[Records provided — start]

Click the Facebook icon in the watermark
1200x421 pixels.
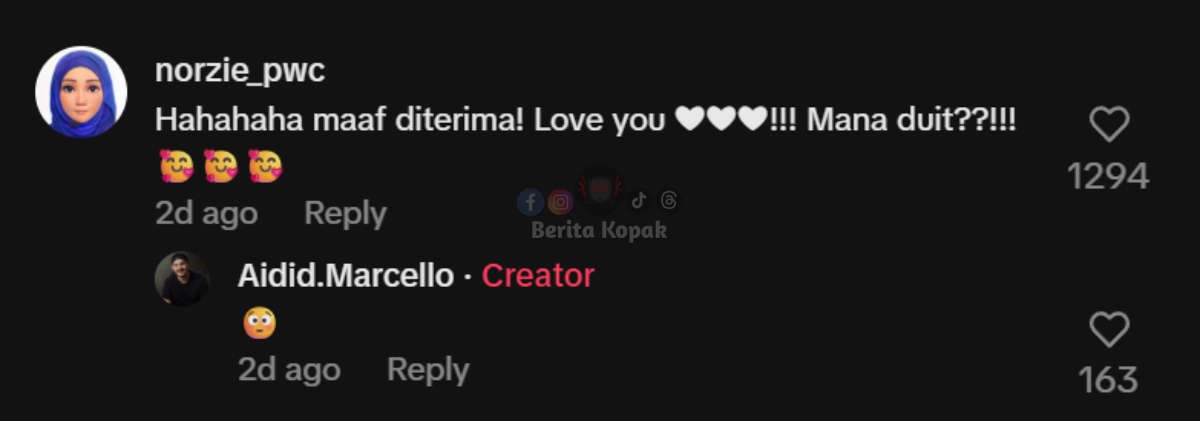(x=530, y=203)
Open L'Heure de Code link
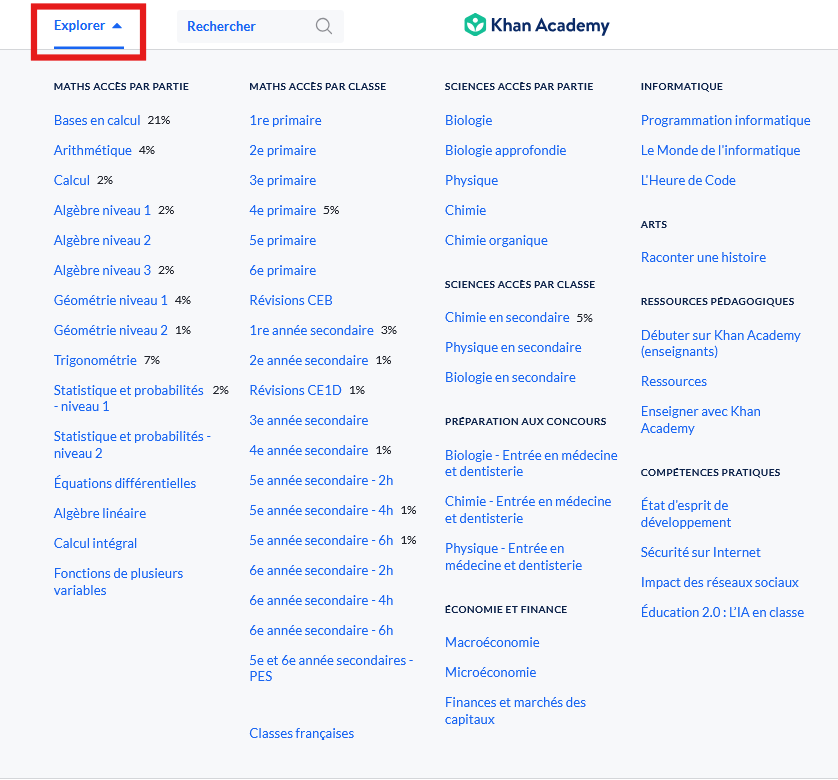838x780 pixels. 688,180
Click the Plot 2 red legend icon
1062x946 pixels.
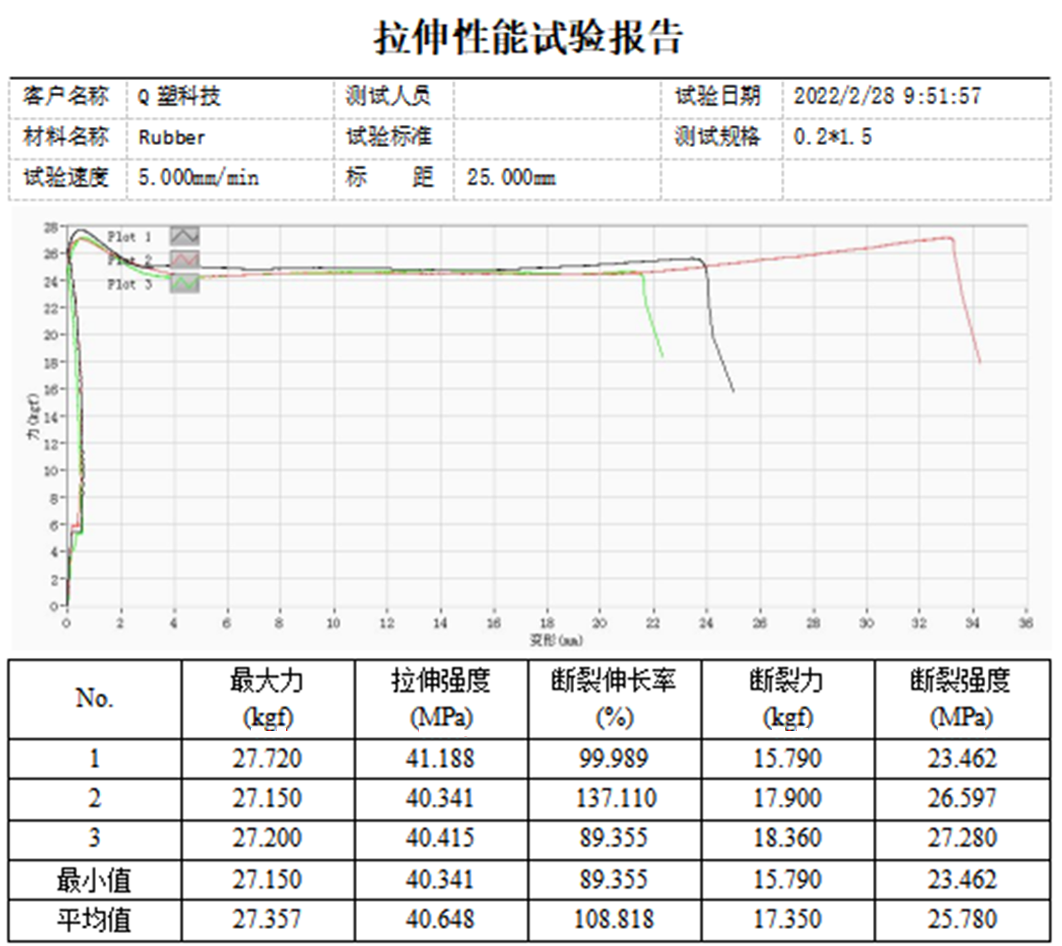pyautogui.click(x=184, y=260)
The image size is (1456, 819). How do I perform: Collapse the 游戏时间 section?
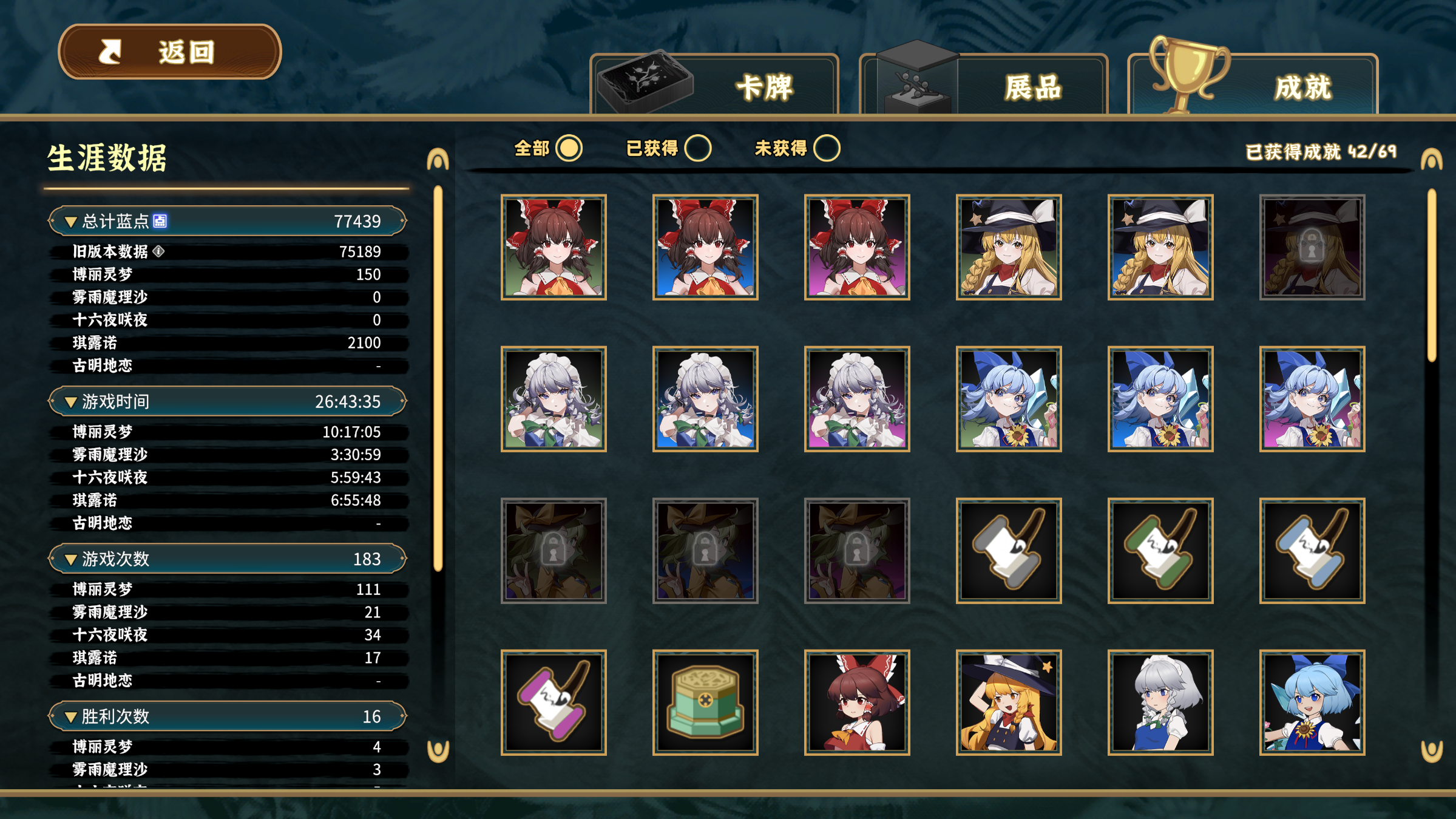70,402
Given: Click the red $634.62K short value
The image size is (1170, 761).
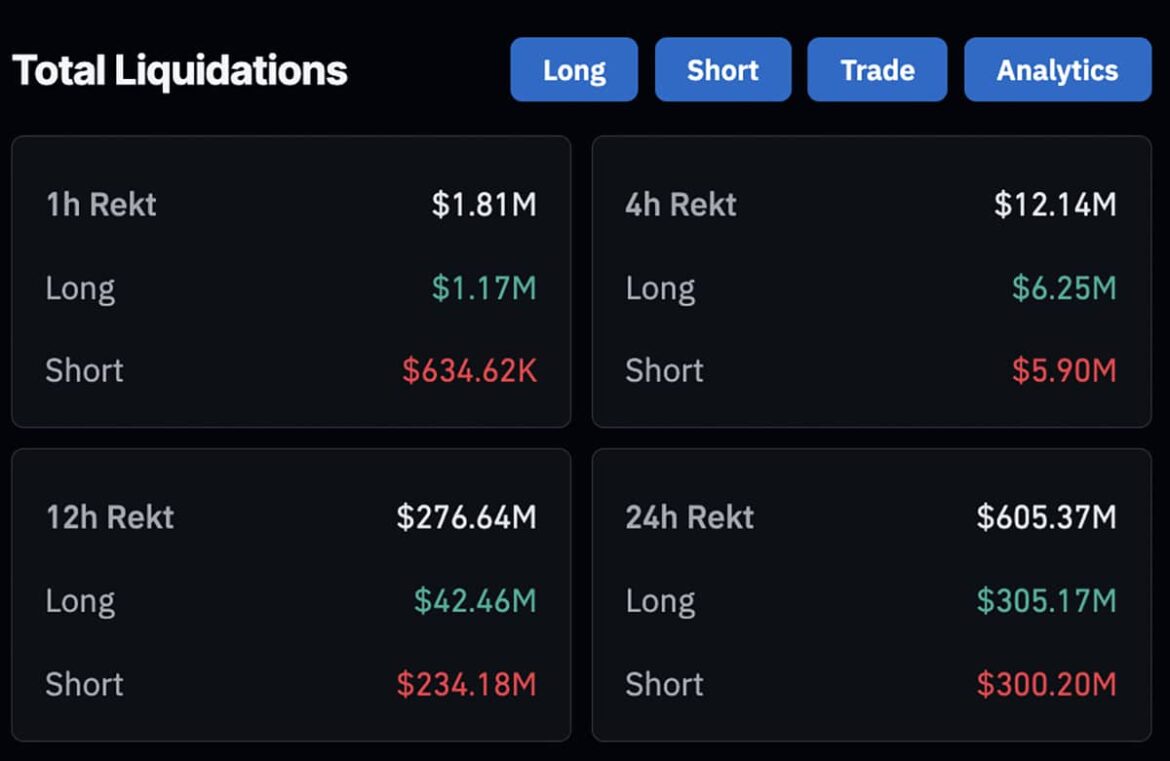Looking at the screenshot, I should [x=469, y=371].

[Records provided — finish]

● Prompt: Write the records above out again exactly, but not the pictures.

● Finished task:
Click the Facebook icon in the watermark
1200x421 pixels.
(x=530, y=203)
Open L'Heure de Code link
838x780 pixels. 688,180
Click the Plot 2 red legend icon
1062x946 pixels.
pyautogui.click(x=184, y=260)
The image size is (1456, 819). How do I perform: Collapse the 游戏时间 section?
70,402
Given: Click the red $634.62K short value
The image size is (1170, 761).
Looking at the screenshot, I should [x=469, y=371].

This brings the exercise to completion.